Your task is to restate exactly the lines from the one holding "Where should I click to: Pin" to the end of the entries below, inclusive.

Material provided:
.....
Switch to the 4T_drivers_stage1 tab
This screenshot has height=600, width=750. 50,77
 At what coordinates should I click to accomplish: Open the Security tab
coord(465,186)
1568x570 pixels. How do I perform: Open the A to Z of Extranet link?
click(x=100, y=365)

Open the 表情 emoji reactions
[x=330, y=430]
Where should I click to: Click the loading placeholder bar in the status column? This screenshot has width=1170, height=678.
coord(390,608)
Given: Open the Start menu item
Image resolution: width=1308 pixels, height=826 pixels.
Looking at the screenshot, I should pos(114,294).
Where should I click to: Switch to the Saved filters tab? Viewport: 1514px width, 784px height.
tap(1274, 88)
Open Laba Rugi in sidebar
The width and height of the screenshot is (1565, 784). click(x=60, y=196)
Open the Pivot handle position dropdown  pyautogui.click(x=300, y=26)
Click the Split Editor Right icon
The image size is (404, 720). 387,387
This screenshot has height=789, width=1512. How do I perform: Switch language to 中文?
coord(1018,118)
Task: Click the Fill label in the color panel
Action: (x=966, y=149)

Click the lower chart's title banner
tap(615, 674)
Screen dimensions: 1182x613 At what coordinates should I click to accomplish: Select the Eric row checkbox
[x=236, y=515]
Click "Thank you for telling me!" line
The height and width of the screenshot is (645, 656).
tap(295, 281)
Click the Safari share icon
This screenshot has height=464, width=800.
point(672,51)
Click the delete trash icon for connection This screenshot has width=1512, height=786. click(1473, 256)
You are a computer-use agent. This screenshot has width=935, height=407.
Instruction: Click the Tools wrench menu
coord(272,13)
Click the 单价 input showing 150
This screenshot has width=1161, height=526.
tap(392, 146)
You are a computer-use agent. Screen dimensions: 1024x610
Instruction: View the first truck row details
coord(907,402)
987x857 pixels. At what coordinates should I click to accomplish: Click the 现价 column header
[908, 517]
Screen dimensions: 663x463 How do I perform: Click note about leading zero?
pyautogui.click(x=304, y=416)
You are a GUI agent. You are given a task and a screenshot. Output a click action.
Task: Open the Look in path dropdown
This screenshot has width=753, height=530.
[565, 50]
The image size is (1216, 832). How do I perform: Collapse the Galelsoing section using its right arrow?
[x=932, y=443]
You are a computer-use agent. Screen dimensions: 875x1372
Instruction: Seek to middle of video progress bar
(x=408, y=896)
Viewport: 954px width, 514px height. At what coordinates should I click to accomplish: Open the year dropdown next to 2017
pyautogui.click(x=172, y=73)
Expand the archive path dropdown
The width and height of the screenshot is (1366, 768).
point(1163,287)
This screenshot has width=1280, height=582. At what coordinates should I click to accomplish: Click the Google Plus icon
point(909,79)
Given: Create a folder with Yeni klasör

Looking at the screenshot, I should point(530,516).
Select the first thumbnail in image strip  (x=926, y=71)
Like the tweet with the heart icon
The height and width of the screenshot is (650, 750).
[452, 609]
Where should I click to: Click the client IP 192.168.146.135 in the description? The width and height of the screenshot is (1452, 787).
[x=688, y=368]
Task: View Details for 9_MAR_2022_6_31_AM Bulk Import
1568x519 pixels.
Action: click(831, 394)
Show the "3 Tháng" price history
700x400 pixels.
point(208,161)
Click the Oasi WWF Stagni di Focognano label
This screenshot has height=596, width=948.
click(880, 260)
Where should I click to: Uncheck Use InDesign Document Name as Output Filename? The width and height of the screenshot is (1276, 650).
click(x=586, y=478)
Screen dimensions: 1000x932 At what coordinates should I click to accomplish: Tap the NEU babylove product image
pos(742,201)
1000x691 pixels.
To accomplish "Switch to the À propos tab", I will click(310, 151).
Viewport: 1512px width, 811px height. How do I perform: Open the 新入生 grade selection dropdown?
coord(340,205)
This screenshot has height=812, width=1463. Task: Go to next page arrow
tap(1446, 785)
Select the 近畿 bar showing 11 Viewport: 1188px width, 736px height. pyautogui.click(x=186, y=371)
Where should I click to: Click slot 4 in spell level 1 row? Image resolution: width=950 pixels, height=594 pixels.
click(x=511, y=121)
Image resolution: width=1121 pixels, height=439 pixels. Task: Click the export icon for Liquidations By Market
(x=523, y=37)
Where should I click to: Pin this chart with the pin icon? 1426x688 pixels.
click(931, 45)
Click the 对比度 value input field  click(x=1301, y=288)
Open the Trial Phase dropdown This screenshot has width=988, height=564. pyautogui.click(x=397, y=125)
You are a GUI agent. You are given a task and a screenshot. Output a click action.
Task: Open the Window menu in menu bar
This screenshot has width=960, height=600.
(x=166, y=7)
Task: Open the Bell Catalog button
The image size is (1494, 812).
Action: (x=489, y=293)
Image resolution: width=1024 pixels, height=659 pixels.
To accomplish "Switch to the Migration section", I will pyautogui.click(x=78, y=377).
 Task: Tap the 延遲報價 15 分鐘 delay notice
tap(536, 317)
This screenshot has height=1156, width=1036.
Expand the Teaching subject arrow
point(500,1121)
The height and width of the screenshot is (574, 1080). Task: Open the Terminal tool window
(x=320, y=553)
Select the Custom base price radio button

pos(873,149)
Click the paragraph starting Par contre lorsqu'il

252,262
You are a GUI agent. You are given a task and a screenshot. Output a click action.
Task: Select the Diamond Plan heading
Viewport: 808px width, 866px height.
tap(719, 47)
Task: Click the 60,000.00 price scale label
.....
Solution to this task:
Where should I click to: Pin this chart with the pin icon? 1426x688 pixels.
click(931, 45)
Click the 对比度 value input field  click(x=1301, y=288)
Open the Trial Phase dropdown This screenshot has width=988, height=564. pyautogui.click(x=397, y=125)
You are a GUI agent. You are given a task and a screenshot. Output a click action.
Task: Open the Window menu in menu bar
This screenshot has width=960, height=600.
(x=166, y=7)
Task: Open the Bell Catalog button
The image size is (1494, 812).
Action: (x=489, y=293)
Image resolution: width=1024 pixels, height=659 pixels.
To accomplish "Switch to the Migration section", I will pyautogui.click(x=78, y=377).
 Task: Tap the 延遲報價 15 分鐘 delay notice
tap(536, 317)
This screenshot has height=1156, width=1036.
Expand the Teaching subject arrow
point(500,1121)
The height and width of the screenshot is (574, 1080). Task: Open the Terminal tool window
(x=320, y=553)
Select the Custom base price radio button

pos(873,149)
Click the paragraph starting Par contre lorsqu'il

252,262
You are a GUI agent. You are given a task and a screenshot. Output a click action.
Task: Select the Diamond Plan heading
Viewport: 808px width, 866px height.
tap(719, 47)
Task: Click the 60,000.00 price scale label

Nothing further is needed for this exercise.